_Trecho selecionado_
Em 79, retomando os estudos, fiz um “cursinho” pre vestibular e fui
cursar Letras Germânicas na USP, e voltei a
trabalhar com muito afinco e dedicação impar com a Fotografia...
Fui sendo “limpado”
gradativamente, despojando–me pouco a pouco do homem velho que jazia dentro de
mim, até um dia entender, o que é reviver ou caminhar numa porta aberta chamada
Cristo, em espírito, em verdade, e em novidade de vida, “descendo nas águas” do
santo batismo...
Morrendo literalmente para
as vaidades mundanas e ressuscitando, como um marco inicial...
Para um outro estilo de
vida...
Mas a
conclusão desse processo espiritual, ou minha “morte” para as coisas mundanas,
só aconteceu mesmo na reaproximação com minha saudosa vovó materna, em 81, cuja vida foi dedicada em grande parte, a servir a Deus nessa
denominação.

[Entradas de dados armazenados]
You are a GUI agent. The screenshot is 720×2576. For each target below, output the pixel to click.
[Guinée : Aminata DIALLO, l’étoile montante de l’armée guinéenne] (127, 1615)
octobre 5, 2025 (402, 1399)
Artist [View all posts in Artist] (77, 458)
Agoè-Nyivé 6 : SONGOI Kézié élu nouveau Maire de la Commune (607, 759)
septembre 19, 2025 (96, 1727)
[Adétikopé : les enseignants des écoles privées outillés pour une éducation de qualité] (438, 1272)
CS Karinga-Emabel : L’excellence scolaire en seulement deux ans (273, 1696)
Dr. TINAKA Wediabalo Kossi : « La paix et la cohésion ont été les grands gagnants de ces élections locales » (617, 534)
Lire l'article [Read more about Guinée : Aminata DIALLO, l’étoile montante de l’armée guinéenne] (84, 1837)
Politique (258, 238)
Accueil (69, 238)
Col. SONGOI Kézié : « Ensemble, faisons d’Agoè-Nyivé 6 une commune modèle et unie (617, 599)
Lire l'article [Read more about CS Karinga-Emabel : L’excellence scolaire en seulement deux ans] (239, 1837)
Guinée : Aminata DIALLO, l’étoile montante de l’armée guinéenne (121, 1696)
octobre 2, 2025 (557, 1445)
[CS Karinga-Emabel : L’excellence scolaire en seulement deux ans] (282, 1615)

_Requisitos da tarefa_
Por favor, retome o relato sobre a conversão religiosa e o batismo, continuando logo após a última frase apresentada. Os registros não são necessários aqui.

_Resposta esperada_
E eu não sabia...
Sonhei que ela iria morrer,
e me apressei em ir visitá-la no interior de SP, em Araraquara, e lá tive uma
surpresa agradável ao saber que ela fazia parte dessa mesma “Igreja” que eu
mantinha em segredo no meu coração...
A mesma denominação em que,
por dádiva divina, fui operado na minha perna, há três anos já passados, por uma
simples petição orada...
Lá a mocidade que visitava
vovó regularmente, (ela estava enferma, acamada, então eles iam até sua casa
fazer um culto doméstico em retribuição aos 25 anos que ela trabalhara na “obra
da piedade” desta igreja) ...
Depois eles me convidaram
para ir “congregar” com eles, eu que nunca ouvira esse verbo até então, relutei
em ir, estava de novo com os meus cabelos compridos e etc...Mas a voz da saudoso
vó, vinda do quarto em que estava deitada e escutando nossa conversa, foi mais
que convincente:
“Você vai lá em espírito...” e fui mesmo...
E lá, de novo, a palavra ouvida, nessa noite, “falou”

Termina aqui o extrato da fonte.